[[ SOURCE INFORMATION, beginning ]]
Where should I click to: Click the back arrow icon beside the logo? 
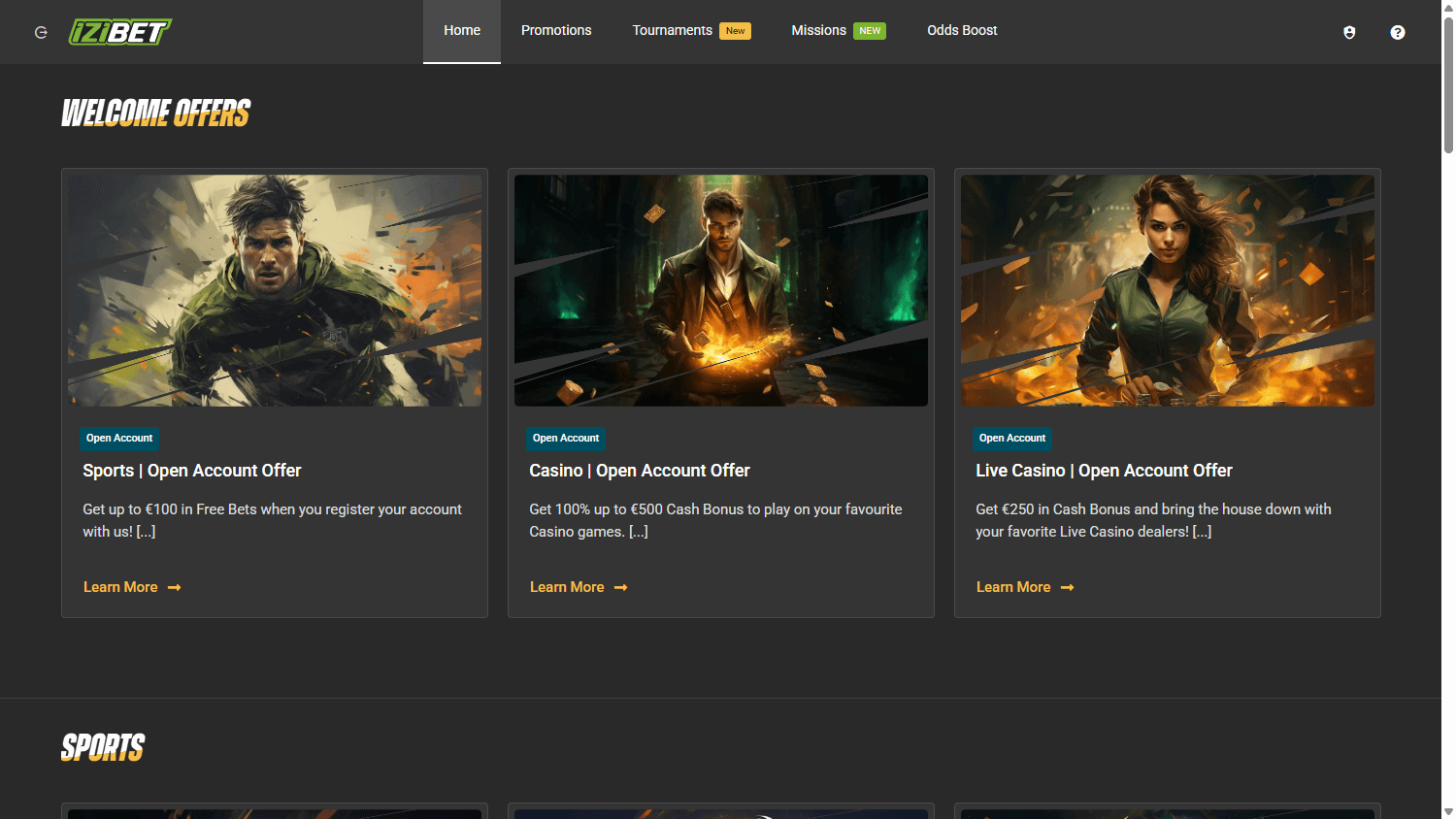41,32
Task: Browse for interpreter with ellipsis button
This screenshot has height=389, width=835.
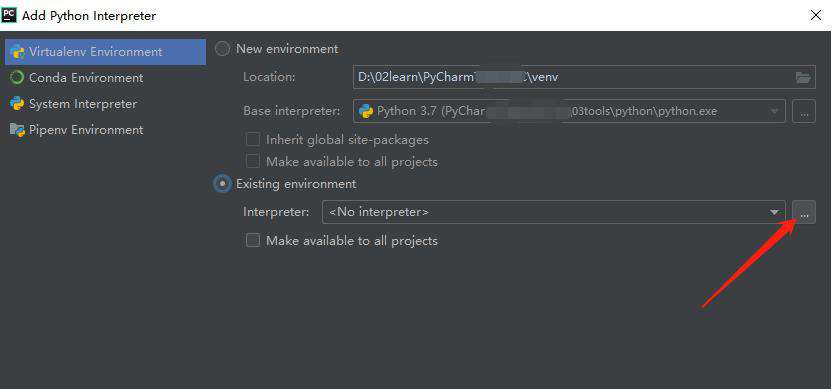Action: 804,212
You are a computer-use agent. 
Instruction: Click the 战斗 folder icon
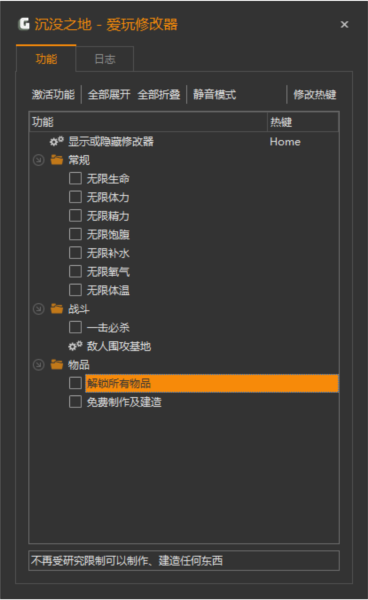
[[ SOURCE INFORMATION, end ]]
§ **WHAT THE TASK ASKS**
When you retype the records, keep every word exactly as written and exclude the pictures.

§ **SOLUTION TO THE PROBLEM**
Where should I click to: Click the back arrow icon beside the logo? 
41,32
Task: Browse for interpreter with ellipsis button
This screenshot has height=389, width=835.
Action: 804,212
You are a computer-use agent. 
Instruction: Click the 战斗 folder icon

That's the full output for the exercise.